CAPÍTULO SIETE
Sam
Llevaba unos quince minutos sentado en Kenny’s, observando a la camarera moverse de mesa en mesa como una abeja en un matorral lleno de flores, cuando Grace dio unos golpecitos en el sucio cristal de la ventana. La miré: no era más que una silueta oscura sobre el fondo brillante del cielo, pero pude distinguir el corte blanco de su sonrisa. Me lanzó un beso con la mano y echó a andar tras Isabel hacia la puerta de la cafetería.
Un momento después, Grace, con la nariz y las mejillas sonrosadas por el frío, se deslizó con un chirrido sobre el banco tapizado de cuero falso para sentarse a mi lado. Se inclinó hacia mí y estiró la mano para acariciarme la cara, pero yo me aparté instintivamente.
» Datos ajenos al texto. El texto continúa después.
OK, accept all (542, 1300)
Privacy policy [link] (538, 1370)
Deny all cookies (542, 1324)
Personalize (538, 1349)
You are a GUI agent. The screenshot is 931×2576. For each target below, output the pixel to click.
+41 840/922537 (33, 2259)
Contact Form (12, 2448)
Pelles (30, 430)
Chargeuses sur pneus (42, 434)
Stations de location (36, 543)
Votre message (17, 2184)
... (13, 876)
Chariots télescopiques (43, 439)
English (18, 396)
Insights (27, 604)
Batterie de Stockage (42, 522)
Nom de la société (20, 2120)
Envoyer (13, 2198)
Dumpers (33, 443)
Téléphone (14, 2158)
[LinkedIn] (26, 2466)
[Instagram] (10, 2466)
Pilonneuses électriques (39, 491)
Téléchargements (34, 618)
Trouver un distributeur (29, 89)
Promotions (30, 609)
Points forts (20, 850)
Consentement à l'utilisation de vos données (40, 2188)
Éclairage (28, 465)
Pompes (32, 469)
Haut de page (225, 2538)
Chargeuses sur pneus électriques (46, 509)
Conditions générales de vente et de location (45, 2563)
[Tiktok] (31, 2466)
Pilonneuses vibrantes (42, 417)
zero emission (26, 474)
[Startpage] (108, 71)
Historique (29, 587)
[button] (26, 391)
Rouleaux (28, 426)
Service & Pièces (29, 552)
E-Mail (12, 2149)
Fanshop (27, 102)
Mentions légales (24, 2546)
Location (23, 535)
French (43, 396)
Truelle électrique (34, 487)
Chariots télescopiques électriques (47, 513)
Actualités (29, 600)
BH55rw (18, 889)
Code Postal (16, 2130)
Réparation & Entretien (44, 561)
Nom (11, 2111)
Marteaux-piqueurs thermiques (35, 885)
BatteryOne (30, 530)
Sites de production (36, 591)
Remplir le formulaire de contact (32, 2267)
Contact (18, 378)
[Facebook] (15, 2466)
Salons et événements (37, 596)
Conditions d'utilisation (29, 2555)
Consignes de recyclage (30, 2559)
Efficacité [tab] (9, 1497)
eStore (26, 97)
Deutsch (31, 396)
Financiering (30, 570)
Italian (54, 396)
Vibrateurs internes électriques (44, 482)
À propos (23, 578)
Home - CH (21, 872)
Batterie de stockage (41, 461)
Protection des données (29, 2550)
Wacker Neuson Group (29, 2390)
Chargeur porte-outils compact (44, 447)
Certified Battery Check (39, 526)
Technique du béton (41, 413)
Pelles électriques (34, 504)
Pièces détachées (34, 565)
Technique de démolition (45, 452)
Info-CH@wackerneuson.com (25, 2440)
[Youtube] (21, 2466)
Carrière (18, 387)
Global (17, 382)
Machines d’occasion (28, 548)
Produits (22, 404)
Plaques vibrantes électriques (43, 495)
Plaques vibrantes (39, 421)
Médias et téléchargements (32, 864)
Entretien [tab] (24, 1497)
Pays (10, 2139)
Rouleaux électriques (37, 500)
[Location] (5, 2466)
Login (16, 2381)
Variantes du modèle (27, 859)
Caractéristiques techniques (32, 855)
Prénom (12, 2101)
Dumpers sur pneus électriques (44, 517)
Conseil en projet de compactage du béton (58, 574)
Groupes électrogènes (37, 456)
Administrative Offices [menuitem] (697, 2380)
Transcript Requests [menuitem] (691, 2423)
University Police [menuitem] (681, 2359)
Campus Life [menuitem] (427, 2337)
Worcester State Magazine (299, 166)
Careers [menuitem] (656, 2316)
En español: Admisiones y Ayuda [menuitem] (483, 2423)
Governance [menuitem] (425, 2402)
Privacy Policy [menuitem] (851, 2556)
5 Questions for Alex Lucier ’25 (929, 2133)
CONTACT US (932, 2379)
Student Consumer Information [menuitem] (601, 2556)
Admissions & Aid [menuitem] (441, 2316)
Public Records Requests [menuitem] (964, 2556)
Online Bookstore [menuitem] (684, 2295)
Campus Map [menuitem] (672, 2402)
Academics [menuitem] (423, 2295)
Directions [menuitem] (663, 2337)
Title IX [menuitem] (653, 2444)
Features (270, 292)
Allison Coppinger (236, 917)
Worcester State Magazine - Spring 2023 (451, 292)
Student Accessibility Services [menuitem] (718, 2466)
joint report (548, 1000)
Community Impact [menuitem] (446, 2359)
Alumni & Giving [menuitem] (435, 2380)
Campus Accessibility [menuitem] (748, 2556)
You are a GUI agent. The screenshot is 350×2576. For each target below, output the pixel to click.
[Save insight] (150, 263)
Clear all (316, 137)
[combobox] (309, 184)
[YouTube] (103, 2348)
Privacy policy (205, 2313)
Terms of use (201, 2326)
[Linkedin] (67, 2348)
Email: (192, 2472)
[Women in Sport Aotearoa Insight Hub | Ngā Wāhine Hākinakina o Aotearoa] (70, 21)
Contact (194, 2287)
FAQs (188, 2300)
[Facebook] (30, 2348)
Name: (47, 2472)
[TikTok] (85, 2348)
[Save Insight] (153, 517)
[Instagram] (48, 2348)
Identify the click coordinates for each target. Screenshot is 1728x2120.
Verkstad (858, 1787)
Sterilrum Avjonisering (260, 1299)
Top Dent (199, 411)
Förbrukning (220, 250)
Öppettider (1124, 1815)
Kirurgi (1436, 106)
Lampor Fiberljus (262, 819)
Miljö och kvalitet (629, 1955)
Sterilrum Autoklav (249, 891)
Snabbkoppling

—¿Qué pasa? ¿Huelo mal? —preguntó en tono de broma. Luego dejó su móvil y las llaves del coche sobre la mesa y extendió el brazo para coger el menú que estaba apoyado en la pared.
Me recosté y señalé sus guantes.
—La verdad es que sí. Tus guantes apestan a ese lobo, y no puedo decir que oliera muy bien.
—Gracias por el apoyo, chico lobuno —dijo Isabel.
Grace le ofreció el menú, pero Isabel negó con la cabeza.
—Paso. El coche entero apestaba a perro mojado, ¿sabes?
No me parecía que su descripción fuera del todo acertada. Sí, los guantes de Grace desprendían el olor almizclado normal en los lobos; pero había algo más, una corriente casi imperceptible que mi olfato anormalmente agudo captaba con claridad.
—Vaaale, los dejaré en el coche —refunfuñó Grace levantándose—. No hace falta que pongas esa cara de estar a punto de vomitar. Si viene la camarera, pedidme un café y algo que tenga beicon, ¿vale?
Isabel y yo nos quedamos solos, envueltos en un silencio incómodo solo roto por la canción de la Motown que sonaba en el hilo musical y el repiqueteo de los platos en la cocina. Observé la sombra que arrojaba el salero sobre el bote de mostaza. Isabel examinó el grueso puño de su jersey, que reposaba en el borde de la mesa.
—Has hecho otro pájaro de esos —observó finalmente.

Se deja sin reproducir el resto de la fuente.